Unnamed: 0,image,encounter
0,IG_2024_04_23_G5_IMG_4212_1.jpg,IG_2024_04_23_G5
1,IG_2024_04_23_G5_IMG_4224_1.jpg,IG_2024_04_23_G5
2,IG_2024_04_23_G5_IMG_4236_1.jpg,IG_2024_04_23_G5
3,IG_2024_04_23_G5_IMG_4237_1.jpg,IG_2024_04_23_G5
4,IG_2024_04_23_G5_IMG_4238_1.jpg,IG_2024_04_23_G5


In [None]:
from pyseter.sort import cluster_images, format_ids, report_cluster_results

# set up the configuration for the clustering algorithm
cluster_algorithm = 'hac'
similarity_threshold = 0.5

# cluster away! 
results = cluster_images(bay1_feature_array, cluster_algorithm, similarity_threshold)
cluster_ids_hac = format_ids(results)

# quick summary of the clustering results
report_cluster_results(cluster_ids_hac)

In [24]:
from pyseter.sort import report_cluster_results

# quick summary of the clustering results
report_cluster_results(cluster_ids_hac)

Found 1276 clusters.
Largest cluster has 53 images.


In [28]:
# create a dataframe proposed id and encounter for each image
hac_df = pd.DataFrame({'image': bay1_filenames, 'autosort_id': cluster_ids_hac})
hac_df = hac_df.merge(bay1_encounter_info)

hac_df.head()

Unnamed: 0,image,autosort_id,encounter
0,IG_2024_04_25_G1_IMG_7800_1.jpg,ID-0485,IG_2024_04_25_G1
1,IG_2024_04_30_G1_IMG_6212_1.jpg,ID-0353,IG_2024_04_30_G1
2,IG_2025_03_26_G6_IMG_5982_1.jpg,ID-0009,IG_2025_03_26_G6
3,IG_2025_04_03_G2_IMG_2495_1.jpg,ID-0269,IG_2025_04_03_G2
4,IG_2024_05_07_G1_IMG_5733_1.jpg,ID-1132,IG_2024_05_07_G1


In [29]:
from pyseter.sort import sort_images

bay1_out = image_root + '/IG_autosort'
sort_images(hac_df, bay1_dir, bay1_out)

Sorted 7306 images into 2602 folders.


In [34]:
# we want to subdivide the clusters by encounter for easier viewing
bay2_encounter_info = pd.read_csv(image_root + '/SE_identifications.csv')
bay2_encounter_info.columns = ['image', 'encounter']
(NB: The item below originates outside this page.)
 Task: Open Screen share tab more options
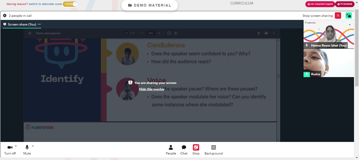pyautogui.click(x=39, y=24)
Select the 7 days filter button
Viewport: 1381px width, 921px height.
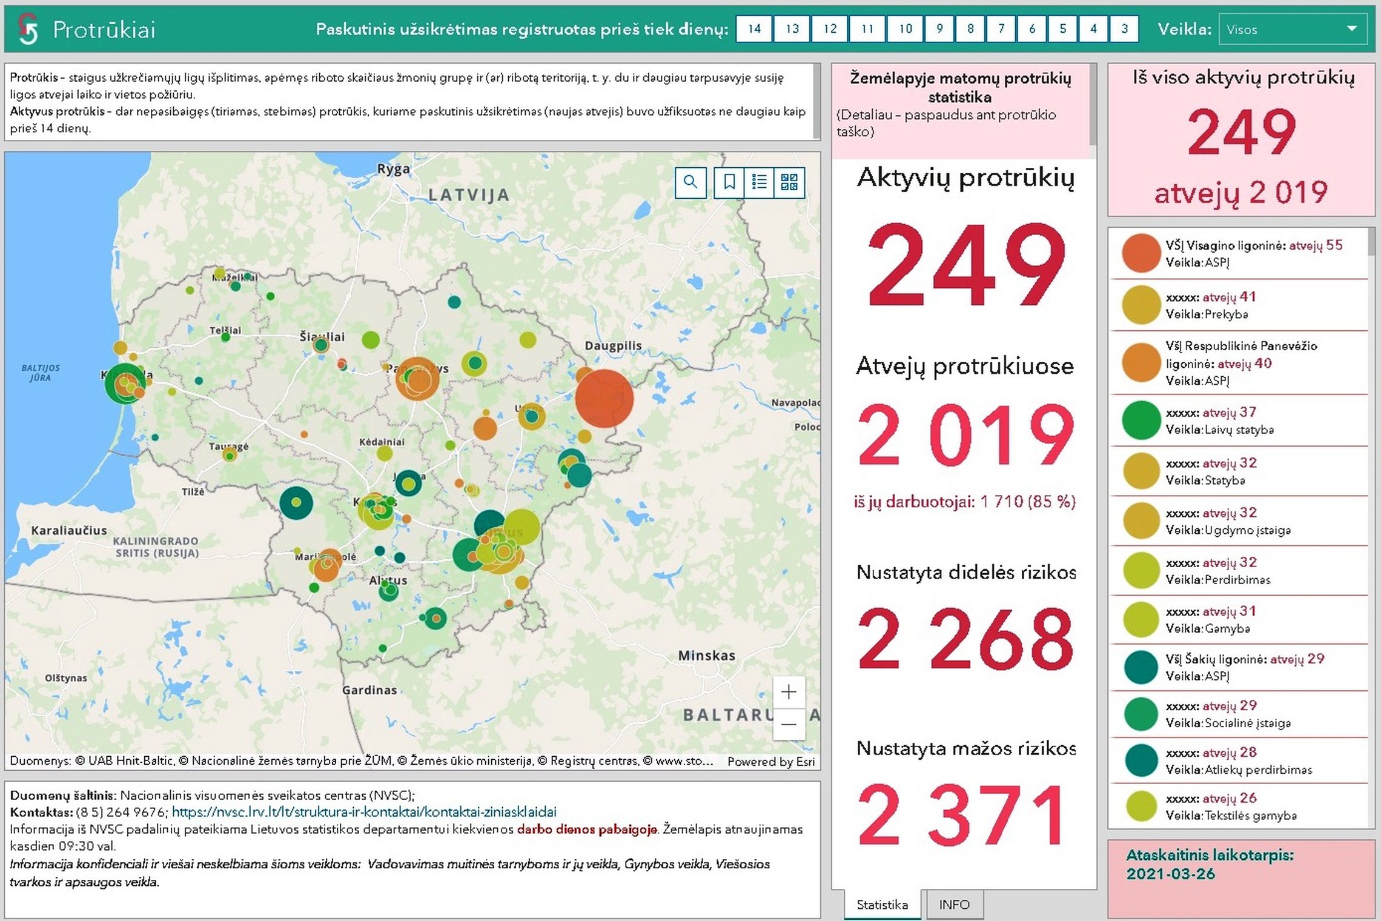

bay2_filenames = np.array(list(bay2_features.keys()))
bay2_feature_array = np.array(list(bay2_features.values()))

In [31]:
# cluster away! 
results = cluster_images(bay2_feature_array, cluster_algorithm, similarity_threshold)
cluster_ids_hac = format_ids(results)

# quick summary of the clustering results
report_cluster_results(cluster_ids_hac)

Clustering 6297 features with Hierachical Clustering.
Found 1005 clusters.
Largest cluster has 66 images.


In [35]:
# create a dataframe proposed id and encounter for each image
hac_df = pd.DataFrame({'image': bay2_filenames, 'autosort_id': cluster_ids_hac})
hac_df = hac_df.merge(bay2_encounter_info)

hac_df.head()

Unnamed: 0,image,autosort_id,encounter
0,SE_2025_04_28_G1_IMG_7314_1.jpg,ID-0071,SE_2025_04_28_G1
1,SE_2024_05_10_G3_IMG_6609_1.jpg,ID-0908,SE_2024_05_10_G3
2,SE_2024_04_22_G1_IMG_1275_3.jpg,ID-0924,SE_2024_04_22_G1
3,SE_2024_05_10_G1_IMG_4130_1.jpg,ID-0328,SE_2024_05_10_G1
4,SE_2025_04_28_G1_IMG_6897_1.jpg,ID-0021,SE_2025_04_28_G1


In [36]:
bay2_out = image_root + '/SE_autosort'
sort_images(hac_df, bay2_dir, bay2_out)

Sorted 6297 images into 2320 folders.